Il évoque un père mort pour la France à vingt-neuf ans, un premier amour, révélation de la femme, des femmes qu’il aimera séduire toute sa vie. Il évoque l’Espagne dont sa famille maternelle est originaire et ce lien lui offre l’occasion d’une pensée pour les républicains espagnols « échoués » à Argelès - sur - mer entre 36 et 39 qui combattirent pour la France. La France ou plutôt les français qu’il n’aime pas, la classe bourgeoise surtout, tellement vulgaire à ses yeux, qui mène une politique sans idéal, une société dont il se sent « étranger ». La solitude lui semble préférable à leur fréquentation. Il aborde alors la littérature. « Trois ans pour écrire un livre et cinq lignes pour le ridiculiser ». « Paris met en avant une œuvre, le plaisir est ensuite de la détruire ». Cela ne l’empêche pas de recevoir le Prix Nobel en 1957, la reconnaissance à quarante-quatre ans. Son seul regret est donc celui « des années stupides vécues à Paris » quand il aurait pu vivre ailleurs, mais où ? La Grèce peut-être, étincelante. Oui, il aurait aimé vivre là.

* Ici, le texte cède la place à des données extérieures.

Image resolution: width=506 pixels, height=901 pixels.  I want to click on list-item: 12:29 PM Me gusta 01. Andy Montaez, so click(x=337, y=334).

Sur le plateau animé par des vidéos, Stéphane Olivié Bisson livre le texte avec une belle élocution. Non, rien de subversif transparait dans les carnets de cet homme de lettres protéiforme, méfiant à l’égard des idéologies mais adepte de tous les combats. Seul se pose sur son époque le regard perçant d’un témoin par excellence. M-P.P. Le Lucernaire 6e.